The components of ⁴⁵calcium (Ca) uptake were studied in saponin skinned rat caudal artery. The steady-state Ca content increased when the free Ca concentration was varied from 10⁻⁸ to 10⁻⁴ M but was reduced by azide when the free Ca concentration exceeded 3.1 μM. The azide sensitivity and low affinity for Ca were consistent with functional mitochondria. The azide-insensitive component consisted of a small bound and a larger releasable Ca fraction. After skinning in Triton X-100, approximately 4 μmol Ca/kg wet tissue remained, which represented a tightly bound but slowly exchangeable Ca pool. The Ca content was independent of the free Ca concentration and MgATP, and it was not released with A-23187 or Ca. The Ca content of the larger fraction was a higher order function of the free Ca concentration and was released with A-23187, indicating it resided within a membrane-bounded structure.

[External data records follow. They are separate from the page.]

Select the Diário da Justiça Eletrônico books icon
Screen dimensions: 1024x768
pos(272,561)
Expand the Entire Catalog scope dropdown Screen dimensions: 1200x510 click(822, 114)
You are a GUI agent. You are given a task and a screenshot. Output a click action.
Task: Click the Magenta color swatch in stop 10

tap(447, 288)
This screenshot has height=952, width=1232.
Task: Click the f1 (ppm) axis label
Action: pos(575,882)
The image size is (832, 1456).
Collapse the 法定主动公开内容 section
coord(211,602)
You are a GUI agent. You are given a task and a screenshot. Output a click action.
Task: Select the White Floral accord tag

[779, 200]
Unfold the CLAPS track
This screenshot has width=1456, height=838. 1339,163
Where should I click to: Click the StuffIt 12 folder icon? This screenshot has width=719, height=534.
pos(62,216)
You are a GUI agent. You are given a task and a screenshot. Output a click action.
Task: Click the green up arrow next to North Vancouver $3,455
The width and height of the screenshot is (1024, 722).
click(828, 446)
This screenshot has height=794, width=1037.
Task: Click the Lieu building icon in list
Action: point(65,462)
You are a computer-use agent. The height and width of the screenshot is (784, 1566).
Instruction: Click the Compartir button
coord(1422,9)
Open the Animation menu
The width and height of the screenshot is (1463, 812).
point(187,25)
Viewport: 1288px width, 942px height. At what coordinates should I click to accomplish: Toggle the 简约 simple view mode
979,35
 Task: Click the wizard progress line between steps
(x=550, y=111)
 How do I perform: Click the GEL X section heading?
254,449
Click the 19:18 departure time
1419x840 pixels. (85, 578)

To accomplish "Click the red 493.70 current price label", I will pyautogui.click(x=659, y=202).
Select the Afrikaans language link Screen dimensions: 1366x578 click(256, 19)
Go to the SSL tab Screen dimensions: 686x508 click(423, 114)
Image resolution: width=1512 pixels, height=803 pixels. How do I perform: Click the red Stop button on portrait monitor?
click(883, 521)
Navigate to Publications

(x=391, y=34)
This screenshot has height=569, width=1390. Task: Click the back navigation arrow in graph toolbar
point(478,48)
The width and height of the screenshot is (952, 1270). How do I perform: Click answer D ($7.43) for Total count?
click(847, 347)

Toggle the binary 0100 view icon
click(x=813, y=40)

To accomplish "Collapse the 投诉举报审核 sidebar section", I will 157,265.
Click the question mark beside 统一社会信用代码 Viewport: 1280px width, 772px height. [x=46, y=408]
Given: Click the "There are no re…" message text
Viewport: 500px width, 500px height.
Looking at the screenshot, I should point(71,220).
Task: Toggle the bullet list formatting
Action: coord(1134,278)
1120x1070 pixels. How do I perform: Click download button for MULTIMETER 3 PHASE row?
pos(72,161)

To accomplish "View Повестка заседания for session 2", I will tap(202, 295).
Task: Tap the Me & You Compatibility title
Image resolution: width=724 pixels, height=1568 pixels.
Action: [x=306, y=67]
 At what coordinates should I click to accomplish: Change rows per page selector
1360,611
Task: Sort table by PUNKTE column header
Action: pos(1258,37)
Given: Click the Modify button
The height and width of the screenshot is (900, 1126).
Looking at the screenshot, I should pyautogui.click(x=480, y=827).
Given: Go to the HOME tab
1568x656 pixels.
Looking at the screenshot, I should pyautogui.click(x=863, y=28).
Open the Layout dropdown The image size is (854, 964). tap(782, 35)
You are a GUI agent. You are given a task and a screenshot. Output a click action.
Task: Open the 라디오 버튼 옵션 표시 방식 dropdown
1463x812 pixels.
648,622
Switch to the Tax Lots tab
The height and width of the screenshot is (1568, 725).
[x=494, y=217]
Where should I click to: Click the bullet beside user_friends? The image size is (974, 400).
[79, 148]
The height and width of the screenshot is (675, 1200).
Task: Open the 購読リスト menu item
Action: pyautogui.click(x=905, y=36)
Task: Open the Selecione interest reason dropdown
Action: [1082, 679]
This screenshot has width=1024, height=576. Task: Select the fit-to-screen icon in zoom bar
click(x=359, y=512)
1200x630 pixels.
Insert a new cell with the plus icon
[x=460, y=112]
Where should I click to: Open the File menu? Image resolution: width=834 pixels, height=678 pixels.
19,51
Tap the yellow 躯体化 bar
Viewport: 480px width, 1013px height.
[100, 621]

Ca uptake by the releasable fraction was increased by oxalate, MgATP, phosphocreatine, temperature, phosphate, and ruthenium red and represents Ca sequestered by the sarcoplasmic reticulum (SR) with little contribution from other Ca binding or storage sites. It is described by the coefficients U_max = 96.94 μmol/kg wet tissue, K_1/2 = 0.75 μM, and Hill coefficient = 1.70. The SR in this preparation regulates cytosolic Ca concentrations under physiological conditions and can accumulate Ca by MgATP-dependent and MgATP-independent processes. The larger, MgATP-dependent Cauptake is described by the coefficients U_max = 72.87 μmol/kg wet tissue, K_1/2 = 0.8 μM, and Hill coefficient = 2.09 and is consistent with Ca sequestered by the Ca-transport ATPase of smooth muscle SR. The smaller, MgATP-independent uptake is described by the coefficients U_max = 24.14 μmol/kg wet tissue, K_1/2 = 0.56 μM, and Hill coefficient = 1.01 and represents Ca sequestered by an unidentified mechanism or by a subpopulation of SR.